- READING TEXT
At a 2010 forum in front of a tea party group, Mr. Doheny said that abortion was a particularly difficult issue for him because of his Catholic background — his weekly attendance at Mass and his seven years as an altar boy at St. Cyril’s Catholic Church in Alexandria Bay.

But, he said: “I believe in freedom. For the first trimester, I believe in a woman’s right to choose.”

He went on to say that he believes in “all kinds” of restrictions, but specifically named only laws that require parents to be notified when a minor is having an abortion. New York laws currently don’t require parental notification. He does not support federal funding for abortions and supports the so-called “partial birth” abortion ban, which outlaws a certain type of late-term abortion procedure.

Doheny’s position on abortion has been a source of discomfort among conservatives in the Republican Party. He missed out on the Conservative Party’s endorsement in 2010 in part because of his support for abortion rights in the first trimester. Since 2010, his position on the matter has become more nuanced. And he earned the Conservative Party’s endorsement in this election.

Michael R. Long, the state Conservative Party chairman, said in announcing his endorsement that he believed Mr. Doheny “will not be trying to promote an agenda for abortion.”

Mr. Doheny now says he would vote “100 percent” with advocacy groups that oppose abortion rights on matters that come up in Congress. Mr. Doheny would support legislation that would, for example, ban federal funding for abortion doctors’ education and the contraceptive pill. He has noted that he’ll have no say in overturning Roe v. Wade, the 1970s Supreme Court decision that guaranteed abortion rights in the United States. Senators approve Supreme Court justices, not members of the House of Representatives. It’s not clear whether he has said Roe v. Wade should be overturned.

His campaign said that he would not be available for an interview on the subject in part because the issues of women’s health and abortion are unrelated to jobs and the economy, the focus of his campaign. But Mr. Doheny has addressed women’s health issues related to contraceptive care.

Earlier this year, President Obama’s administration announced a new regulation that required insurance plans to cover contraceptive care for women. Some organizations affiliated with the Roman Catholic Church believe that exemptions to the rule for Catholic universities and hospitals are too weak.

“Owens is a Catholic, but he’s put his loyalty to Obamacare first by defending the ruling,” Mr. Doheny said in a February news release.

The Obama administration struck a compromise on the regulation, ruling that religious organizations don’t have to pay directly for the contraceptive care — the insurance companies will.

Mr. Owens said the compromise was “reasonable” and argued that a requirement that insurance companies provide contraceptive care will save money because it focuses on preventive care.

“What’s interesting to me is that the insurance companies did not object. Why would they not object? Because they know in the long run it would save them money,” Mr. Owens said.

Mr. Owens’s position on abortion and women’s health issues have won him the support of pro choice advocates, who have donated to his campaign. It also has earned him the scorn of anti-abortion rights advocates, who demonstrated outside of his office in Watertown in 2011.

New York allows women to have abortions until 24 weeks into a pregnancy. Women can have abortions after 24 weeks only if the woman’s life is in danger, according to the Guttmacher Institute, a nonprofit organization that advocates for expanded abortion rights. Mr. Owens said he supports that law, plus exceptions that would allow abortions in the cases of rape or incest after 24 weeks. And he said he’s “comfortable” with New York’s statutes that don’t require parents to be notified when a minor has an abortion.

Mr. Owens said that the federal government shouldn’t cut funding to Planned Parenthood because of the multitude of other services it provides, such as breast cancer screenings.

“It’s an important part of the primary care structure in our communities, because we don’t have enough primary care doctors,” Mr. Owens said.

He also said he opposes laws that would require women to have ultrasounds before having an abortion, calling it an invasion of privacy.

- WORK ORDER
From the article on the candidates' abortion positions, list every word or passage that appears in quotation marks as Mr. Owens's own words.

- INFORMATION PROVIDED
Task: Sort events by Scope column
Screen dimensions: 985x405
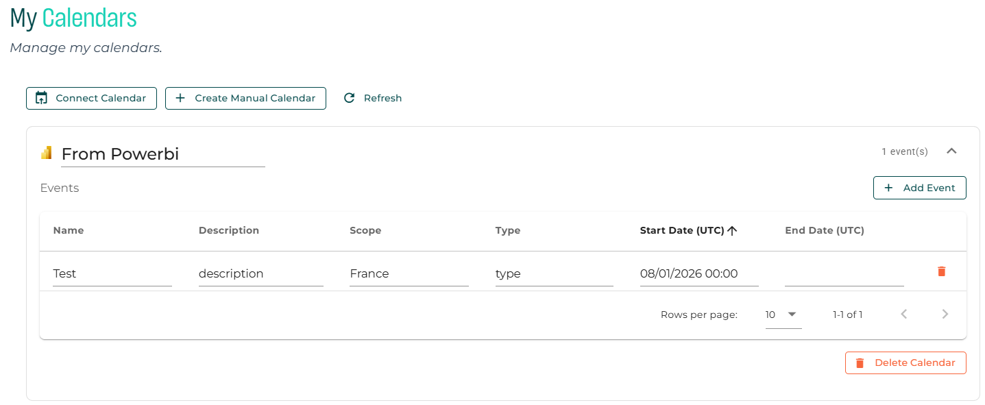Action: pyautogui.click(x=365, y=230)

--

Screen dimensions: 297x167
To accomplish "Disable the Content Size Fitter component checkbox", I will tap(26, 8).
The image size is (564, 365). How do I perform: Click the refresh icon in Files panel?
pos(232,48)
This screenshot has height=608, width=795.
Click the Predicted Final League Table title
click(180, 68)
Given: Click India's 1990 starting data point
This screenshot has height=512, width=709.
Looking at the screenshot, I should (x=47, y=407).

- YOUR RESPONSE
- "reasonable"
- "What's interesting to me is that the insurance companies did not object. Why would they not object? Because they know in the long run it would save them money,"
- "comfortable"
- "It's an important part of the primary care structure in our communities, because we don't have enough primary care doctors,"